IMHO it would be better to capitalize the OTG structure field names according to the standard. This would turn "avalidoven" into "AvalidOvEn", which makes much more sense: it's the "A-side session valid override enable bit", which allows the software to override the "Avalid" signal with the value from AvalidOvVal.
The post discusses bit-fields in the context of implementing some part of the USB OTG specification. Author makes a joke about USB having bits for “a valid oven”.
Ah Ada. Reminded me of my high school years playing with Turbo pascal before moving to c/c++. First concurrent language I ever worked with. Thought that feature was brilliant, so much nicer than pthreads. I took a small threaded c project of mine and replaced the pthreading with Ada and linked the c logic to it using gnat/gcc. Then along came Go, et al, and my interest in Ada unfortunately faded.
I'm actually looking forward the next few years, as AdaCore seems to be working on memory ownership-based guarantees a la rust (at least partially) and this might make Ada (or Spark in a first pass) a good candidate for truly fearless concurrency :-D.
I recall that Herb Sutter's C++ Metaclasses proposal has an example of bitfield metaclass [1]. Zig's design is reasonable if it also makes use of those non-2^k-bit integer types in other places, and indeed it does (e.g. alignment is commonly `u29`). However if it is not doable, I think Sutter's design (auto-generated overlay on normal integers) makes more sense.
I have several questions. If I have too bool bit fields next to each other, how are these ordered in a given byte? Even when I have a less then 8 bit field it can span over a byte boundary. Are the low bits go into the next byte or the high bits? The blog post only mentions fields greater than 8 bits.
If a field greater than 8 bits is byte-aligned, it is represented in memory with the endianness of the host. If the field is not byte-aligned, it is represented in memory in big-endian.
So is a 12 bit fild is byte-aligned if it starts at the "first" bit of a byte (whatever that is)? Is there a way to manually specify the endianness of a field? There are certainly cases where a byte-aligned big-endian field is needed on a little-endian host.
I also don't like that keeping track of the fields' address happens in comments. It would be great if there were a language element that would specify the address of a field inside a packed struct, so the compiler could verify its correctness.
Yes, well, now that Rust is aiming for first class support for embedded by the end of 2018, I expect there to be more pressure to find a good solution for bitfields. For that target audience, many will consider the current situation a show stopper.
Bitfield support is far more useful for emulators and for dealing with binary file formats and binary network protocols.
Embedded stuff typically means kernels and drivers. For that, the bitfields are in hardware registers. This is troublesome because the hardware might not act like normal RAM. Issues you will encounter:
1. The hardware demands a particular access size. For example, a nice big array of 4-bit values may need to be accessed only by 16-bit operations because it is on a 16-bit data bus that lacks byte enable lines. Another example is that different access sizes may go to different registers.
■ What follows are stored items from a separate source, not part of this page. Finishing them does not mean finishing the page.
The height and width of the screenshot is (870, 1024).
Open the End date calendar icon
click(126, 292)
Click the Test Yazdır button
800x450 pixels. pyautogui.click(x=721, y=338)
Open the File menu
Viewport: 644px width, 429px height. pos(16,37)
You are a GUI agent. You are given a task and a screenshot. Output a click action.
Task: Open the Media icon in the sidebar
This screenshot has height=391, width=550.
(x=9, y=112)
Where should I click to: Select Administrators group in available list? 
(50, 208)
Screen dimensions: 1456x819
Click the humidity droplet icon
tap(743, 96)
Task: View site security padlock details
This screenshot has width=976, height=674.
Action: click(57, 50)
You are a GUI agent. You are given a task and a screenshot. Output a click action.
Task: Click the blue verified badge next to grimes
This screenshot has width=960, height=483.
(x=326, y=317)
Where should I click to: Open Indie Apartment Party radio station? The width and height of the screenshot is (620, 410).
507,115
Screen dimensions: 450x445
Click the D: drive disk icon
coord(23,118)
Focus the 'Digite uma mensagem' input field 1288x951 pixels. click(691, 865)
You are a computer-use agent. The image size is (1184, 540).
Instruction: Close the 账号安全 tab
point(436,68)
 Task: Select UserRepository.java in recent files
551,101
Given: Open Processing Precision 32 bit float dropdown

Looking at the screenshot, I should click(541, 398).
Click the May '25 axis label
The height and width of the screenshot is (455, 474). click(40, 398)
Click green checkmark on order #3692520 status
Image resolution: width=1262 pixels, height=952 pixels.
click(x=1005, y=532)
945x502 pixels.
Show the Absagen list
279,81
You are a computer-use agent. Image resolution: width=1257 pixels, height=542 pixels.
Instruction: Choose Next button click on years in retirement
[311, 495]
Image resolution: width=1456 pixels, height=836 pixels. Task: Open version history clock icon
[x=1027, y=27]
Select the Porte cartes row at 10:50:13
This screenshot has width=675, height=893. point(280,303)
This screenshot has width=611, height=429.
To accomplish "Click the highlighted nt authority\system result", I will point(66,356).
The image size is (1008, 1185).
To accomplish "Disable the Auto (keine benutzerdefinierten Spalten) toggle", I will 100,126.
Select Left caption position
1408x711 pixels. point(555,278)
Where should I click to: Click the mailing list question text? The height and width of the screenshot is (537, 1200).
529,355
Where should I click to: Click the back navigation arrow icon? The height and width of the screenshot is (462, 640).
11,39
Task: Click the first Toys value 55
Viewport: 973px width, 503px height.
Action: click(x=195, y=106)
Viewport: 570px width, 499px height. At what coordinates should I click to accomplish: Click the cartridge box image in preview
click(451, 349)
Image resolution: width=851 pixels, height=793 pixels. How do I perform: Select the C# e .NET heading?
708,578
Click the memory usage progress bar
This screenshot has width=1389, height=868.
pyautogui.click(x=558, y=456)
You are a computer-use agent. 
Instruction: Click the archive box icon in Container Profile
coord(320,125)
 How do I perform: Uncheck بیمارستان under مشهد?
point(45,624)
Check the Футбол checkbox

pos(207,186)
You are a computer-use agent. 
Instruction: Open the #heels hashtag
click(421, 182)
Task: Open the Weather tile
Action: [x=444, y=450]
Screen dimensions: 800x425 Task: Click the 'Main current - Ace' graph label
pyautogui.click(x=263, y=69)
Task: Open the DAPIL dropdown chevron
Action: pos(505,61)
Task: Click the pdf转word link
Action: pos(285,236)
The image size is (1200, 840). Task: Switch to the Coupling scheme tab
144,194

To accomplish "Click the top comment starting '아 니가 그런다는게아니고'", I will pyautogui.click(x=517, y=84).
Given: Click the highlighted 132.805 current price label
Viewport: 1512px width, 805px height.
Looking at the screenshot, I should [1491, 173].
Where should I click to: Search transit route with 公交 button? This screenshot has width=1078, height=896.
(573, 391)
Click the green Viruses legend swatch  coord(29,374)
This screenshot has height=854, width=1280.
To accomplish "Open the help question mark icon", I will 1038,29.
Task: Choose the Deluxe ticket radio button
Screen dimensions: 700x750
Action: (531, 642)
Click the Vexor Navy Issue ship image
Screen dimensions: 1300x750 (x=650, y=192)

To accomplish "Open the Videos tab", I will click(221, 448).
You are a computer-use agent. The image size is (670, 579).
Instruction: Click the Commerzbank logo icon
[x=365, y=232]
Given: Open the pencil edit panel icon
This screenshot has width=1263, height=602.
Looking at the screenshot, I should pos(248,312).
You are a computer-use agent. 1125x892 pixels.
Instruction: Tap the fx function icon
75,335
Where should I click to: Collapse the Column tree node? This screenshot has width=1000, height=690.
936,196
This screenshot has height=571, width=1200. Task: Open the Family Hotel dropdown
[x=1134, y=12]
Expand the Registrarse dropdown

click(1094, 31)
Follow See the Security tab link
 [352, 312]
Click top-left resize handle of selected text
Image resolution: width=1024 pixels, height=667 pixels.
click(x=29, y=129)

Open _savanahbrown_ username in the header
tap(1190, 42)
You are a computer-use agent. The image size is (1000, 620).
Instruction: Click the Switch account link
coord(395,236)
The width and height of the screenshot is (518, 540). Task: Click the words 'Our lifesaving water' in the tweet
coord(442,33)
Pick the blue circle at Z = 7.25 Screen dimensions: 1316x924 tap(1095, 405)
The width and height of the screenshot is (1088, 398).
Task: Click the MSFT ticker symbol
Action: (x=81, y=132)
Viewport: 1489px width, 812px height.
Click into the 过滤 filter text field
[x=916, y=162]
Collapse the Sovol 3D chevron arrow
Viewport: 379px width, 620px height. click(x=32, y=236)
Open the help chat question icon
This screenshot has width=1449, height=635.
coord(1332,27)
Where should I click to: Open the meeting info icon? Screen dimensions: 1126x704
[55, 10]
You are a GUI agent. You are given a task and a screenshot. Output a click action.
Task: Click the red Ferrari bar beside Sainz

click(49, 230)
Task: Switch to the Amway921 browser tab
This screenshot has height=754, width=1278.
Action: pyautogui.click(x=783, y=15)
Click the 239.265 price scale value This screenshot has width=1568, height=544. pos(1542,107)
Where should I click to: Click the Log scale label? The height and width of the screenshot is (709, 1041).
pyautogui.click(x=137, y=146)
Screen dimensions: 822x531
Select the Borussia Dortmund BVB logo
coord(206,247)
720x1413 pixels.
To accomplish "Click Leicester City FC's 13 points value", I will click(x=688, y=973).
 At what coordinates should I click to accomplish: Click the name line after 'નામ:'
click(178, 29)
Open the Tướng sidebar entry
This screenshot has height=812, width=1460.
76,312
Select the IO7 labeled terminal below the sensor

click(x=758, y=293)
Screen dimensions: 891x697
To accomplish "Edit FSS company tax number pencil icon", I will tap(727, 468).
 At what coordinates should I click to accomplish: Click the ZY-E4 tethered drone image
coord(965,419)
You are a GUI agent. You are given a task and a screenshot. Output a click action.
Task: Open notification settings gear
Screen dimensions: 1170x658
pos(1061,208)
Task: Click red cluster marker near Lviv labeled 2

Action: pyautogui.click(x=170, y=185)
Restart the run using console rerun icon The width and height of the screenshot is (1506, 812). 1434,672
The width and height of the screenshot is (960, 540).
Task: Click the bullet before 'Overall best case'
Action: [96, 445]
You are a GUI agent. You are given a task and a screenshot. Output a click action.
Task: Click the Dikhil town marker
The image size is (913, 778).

2. The hardware takes an abnormal action when accessed. Reading and writing might go to separate registers. Reading could fetch a byte from a FIFO, so the language/compiler is not free to do speculative or repeated reads. Writing could output to a FIFO. Reading or writing could clear bits, possibly in a different register, or initiate a coprocessor action.
3. The bus might allow reordering that can affect the device. For example, the bus might cancel operations that seem to be superseded by later operations (write after write, or read after read) but enforce ordering in other cases. The compiler must respect this in some way, possibly by suppressing optimization or by generating a compile error when the constraints appear to be violated.
You also get ugly layout issues like split fields, but that hits emulators and file formats too.
Erlang's bit syntax is indeed brilliant, but it's a bit different from C's bit fields: bit fields are both mapping and storage, Erlang's bit syntax is only mapping (parsing and serialisation) e.g. your bit-wide flag is going to expand to a full integer (erlang so infinite precision & heap allocated) at runtime, which may or may not be desirable.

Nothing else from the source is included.